Though Willie’s green-screened mouse-man proportions vary from scene to scene – and are sometimes represented by a raggedy puppet – the slasher violence of Screamboat’s practical effects shine. In its nastiest nautical demises, Willie skewers victims on harpoons, decapitates a captain with a wire, and severs a male member without mercy. LaMorte’s ode to ’80s schlock cinema is rough around every edge, but gorehounds should be pleased as Willie gnaws at flesh or impales patrons with forklifts. Thornton’s emotive giddiness is the icing on top, with Willie hop-skipping and tap-dancing from bloody corpse to bloody corpse.

The mini-Thornton earns laughs, but as in The Mean One, the actor is trading the malevolent menace of his Terrifier performances for more of a “man in a Halloween” costume vibe. Allison Pittel, meanwhile, fits the bill as Screamboat’s final girl: Selena, an artistic bartender who becomes the apple of Willie’s eye. But the performances elsewhere are more patchwork. Everyone else – including former MTV Teen Wolf Tyler Posey, appearing alongside his brother Jesse – is just playing a bunch of goofy caricatures. (Not Goofy caricatures – he’s under copyright until 2027 at the earliest.) Sometimes, that can be comical – like when boozed-up influencers compare their crosseyed, tongues-out “Ahegao” faces moments before dying at Willie’s hand – but it can also be uninspired. None of these characters has much to say; they’re just parroting New Yawk colloquialisms and trying to break the record for most Disney references in a single parody movie.

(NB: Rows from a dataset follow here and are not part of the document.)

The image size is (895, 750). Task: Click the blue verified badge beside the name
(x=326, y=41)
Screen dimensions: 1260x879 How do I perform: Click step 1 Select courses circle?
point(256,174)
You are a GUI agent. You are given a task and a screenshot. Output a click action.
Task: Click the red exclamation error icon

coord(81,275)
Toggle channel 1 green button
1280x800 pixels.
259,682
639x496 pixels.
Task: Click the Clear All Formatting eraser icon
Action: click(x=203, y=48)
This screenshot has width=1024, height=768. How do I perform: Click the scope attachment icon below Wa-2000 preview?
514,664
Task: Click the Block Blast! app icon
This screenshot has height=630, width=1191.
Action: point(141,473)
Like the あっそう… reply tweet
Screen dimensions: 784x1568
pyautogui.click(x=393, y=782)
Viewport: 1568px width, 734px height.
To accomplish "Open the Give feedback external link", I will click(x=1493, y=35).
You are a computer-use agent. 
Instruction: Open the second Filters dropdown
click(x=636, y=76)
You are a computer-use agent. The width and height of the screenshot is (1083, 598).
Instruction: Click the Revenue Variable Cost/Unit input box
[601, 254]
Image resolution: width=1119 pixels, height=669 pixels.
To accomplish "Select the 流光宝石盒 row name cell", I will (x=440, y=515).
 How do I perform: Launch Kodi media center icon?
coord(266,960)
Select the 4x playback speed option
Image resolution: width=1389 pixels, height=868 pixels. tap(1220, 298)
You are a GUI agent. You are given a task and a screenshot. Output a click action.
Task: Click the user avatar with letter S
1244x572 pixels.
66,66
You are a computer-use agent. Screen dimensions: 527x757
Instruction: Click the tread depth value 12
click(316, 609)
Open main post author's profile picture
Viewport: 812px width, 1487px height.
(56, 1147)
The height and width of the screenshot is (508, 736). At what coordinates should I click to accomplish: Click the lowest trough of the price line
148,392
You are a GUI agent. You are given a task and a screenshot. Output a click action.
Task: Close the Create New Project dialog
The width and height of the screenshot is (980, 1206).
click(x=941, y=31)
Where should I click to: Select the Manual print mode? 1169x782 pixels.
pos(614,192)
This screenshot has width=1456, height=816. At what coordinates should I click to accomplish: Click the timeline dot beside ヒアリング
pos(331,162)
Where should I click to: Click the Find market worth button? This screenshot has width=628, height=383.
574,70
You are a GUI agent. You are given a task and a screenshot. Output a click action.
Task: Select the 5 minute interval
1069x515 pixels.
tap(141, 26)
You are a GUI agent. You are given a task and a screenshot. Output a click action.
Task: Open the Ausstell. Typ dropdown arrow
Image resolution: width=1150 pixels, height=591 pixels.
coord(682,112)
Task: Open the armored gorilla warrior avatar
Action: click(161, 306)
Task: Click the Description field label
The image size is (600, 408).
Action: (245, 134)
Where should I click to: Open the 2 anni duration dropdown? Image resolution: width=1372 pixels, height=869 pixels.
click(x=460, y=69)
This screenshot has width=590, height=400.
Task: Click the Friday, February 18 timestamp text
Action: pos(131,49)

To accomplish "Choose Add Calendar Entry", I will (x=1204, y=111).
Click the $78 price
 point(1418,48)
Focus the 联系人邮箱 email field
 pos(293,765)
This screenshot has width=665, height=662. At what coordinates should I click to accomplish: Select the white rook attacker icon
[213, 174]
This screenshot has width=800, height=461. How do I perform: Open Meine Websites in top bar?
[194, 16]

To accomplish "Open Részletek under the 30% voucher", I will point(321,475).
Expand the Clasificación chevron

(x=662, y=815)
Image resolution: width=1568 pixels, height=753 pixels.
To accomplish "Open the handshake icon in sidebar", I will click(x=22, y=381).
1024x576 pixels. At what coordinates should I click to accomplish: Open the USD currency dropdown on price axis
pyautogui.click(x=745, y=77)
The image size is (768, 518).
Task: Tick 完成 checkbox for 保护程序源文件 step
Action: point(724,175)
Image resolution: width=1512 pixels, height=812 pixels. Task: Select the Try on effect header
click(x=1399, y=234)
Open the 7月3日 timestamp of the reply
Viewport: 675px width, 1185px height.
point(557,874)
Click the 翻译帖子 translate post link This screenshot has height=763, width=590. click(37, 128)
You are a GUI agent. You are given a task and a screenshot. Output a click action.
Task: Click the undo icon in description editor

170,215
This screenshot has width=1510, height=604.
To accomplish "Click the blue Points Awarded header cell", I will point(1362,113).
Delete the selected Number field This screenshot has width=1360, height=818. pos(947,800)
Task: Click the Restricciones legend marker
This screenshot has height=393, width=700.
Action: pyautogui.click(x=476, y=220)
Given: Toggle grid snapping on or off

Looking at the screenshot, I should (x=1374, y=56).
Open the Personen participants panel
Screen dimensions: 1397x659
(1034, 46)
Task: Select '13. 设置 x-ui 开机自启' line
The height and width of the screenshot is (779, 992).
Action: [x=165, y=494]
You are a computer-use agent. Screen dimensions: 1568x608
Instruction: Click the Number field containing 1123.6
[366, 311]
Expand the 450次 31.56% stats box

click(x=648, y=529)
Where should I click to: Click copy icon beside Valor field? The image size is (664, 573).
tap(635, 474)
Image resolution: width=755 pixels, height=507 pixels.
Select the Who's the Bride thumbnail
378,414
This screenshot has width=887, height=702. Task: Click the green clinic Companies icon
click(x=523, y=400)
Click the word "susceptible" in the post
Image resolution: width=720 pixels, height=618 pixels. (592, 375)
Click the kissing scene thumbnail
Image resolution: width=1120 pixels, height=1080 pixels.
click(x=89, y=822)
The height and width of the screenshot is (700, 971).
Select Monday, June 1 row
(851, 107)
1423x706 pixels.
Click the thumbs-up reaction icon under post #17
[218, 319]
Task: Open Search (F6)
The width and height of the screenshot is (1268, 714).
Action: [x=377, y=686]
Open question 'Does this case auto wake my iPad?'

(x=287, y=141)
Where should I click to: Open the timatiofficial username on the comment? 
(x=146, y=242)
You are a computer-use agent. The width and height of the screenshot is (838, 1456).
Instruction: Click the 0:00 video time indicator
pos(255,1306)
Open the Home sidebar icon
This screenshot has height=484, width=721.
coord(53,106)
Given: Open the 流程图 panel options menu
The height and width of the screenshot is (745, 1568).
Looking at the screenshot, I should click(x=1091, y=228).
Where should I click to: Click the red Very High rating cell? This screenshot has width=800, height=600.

The (potentially lethal) drinking game writes itself: Take a sip whenever you hear a song lyric, quote, or movie title from the Mouse House’s back catalog. The aforementioned squad of ditzy, hammered online celebrities are all in princess cosplay, while Thornton does his best off-brand Mickey laughs. Imagine a Roger Corman production written by a Disney Adult: It’s overkill, but it’s also Screamboat’s eye-rollingly humorous charm.

But does it excuse jokes that land with an echoey thud and an overall quality ceiling that’s so low you’ll have to duck? Screamboat’s legacy will be its outrageous slayings at the hands of a fuzzy, shin-high killer, but for all its juicy practical kill effects, the visuals are markedly downgraded by constant greenscreen usage. LaMorte’s approach values entertainment over all else, but that makes for a piecemeal slasher that wanders aimlessly through a slippery metallic maze of pipes and staircases until Willie’s next attack. The film’s visual storytelling is sloppy, but Screamboat itself is sloppy, and never tries to convince you otherwise. It’s shoddily crafted, feels unfinished, and is too silly even for the unserious tone it establishes. If dumb fun is all you desire, then Screamboat might be your ticket to B-Movie paradise. If not, you’ll feel far, far away from the happiest place on Earth.